MASTERS ON AUDIO AND VIDEOFeatures Archives

April 1, 2004

 

Hearing Distortion

An audio signal travels a very tortuous path on its way to our living rooms. What a piano string or a voice does -- or indeed any source of sound -- is set up a series of compressions and rarefactions of air in its immediate surroundings. The pattern of these over time is the "waveform" of the sound, and it can be as simple as a sine wave or as complicated as a symphony orchestra going full tilt.

When it comes to turning that sound into audio and back again, a microphone converts the variations in air pressure to an analogous electrical signal which may then be increased or decreased in magnitude, stored as a series of pits on a CD or used to modulate a high-frequency carrier and sent over the air. At the end of the chain, an electrodynamic device reconverts the varying electrical signal back to air-pressure differences, and it finally reaches our eardrums. At every step along the way, the waveform of an ideal audio signal should be exactly the same as the original; any variation, however caused, is called "distortion."

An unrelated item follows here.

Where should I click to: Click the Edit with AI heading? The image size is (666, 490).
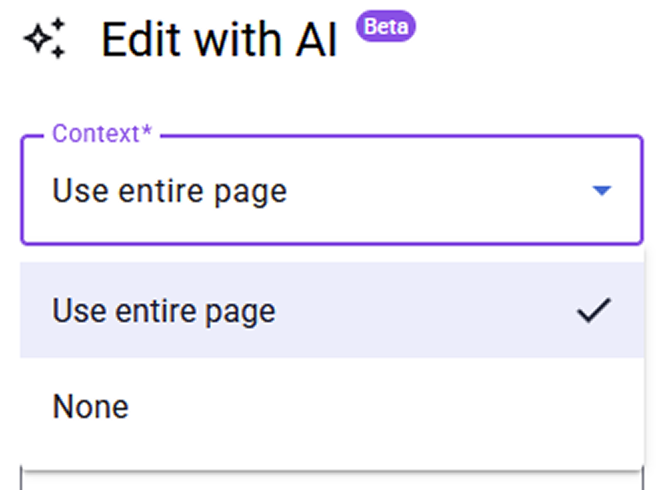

Most of the major effort of audio designers over much of the past half-century or so has been aimed at reducing the amount of such distortion that creeps into a high-fidelity signal; that they have done their work well is evident in any set of specs, where distortion figures of hundredths or even thousandths of a percent are common. But no one has yet come up with an audio component that adds nothing of its own -- distortion is present at every stage, and it is cumulative throughout the audio chain.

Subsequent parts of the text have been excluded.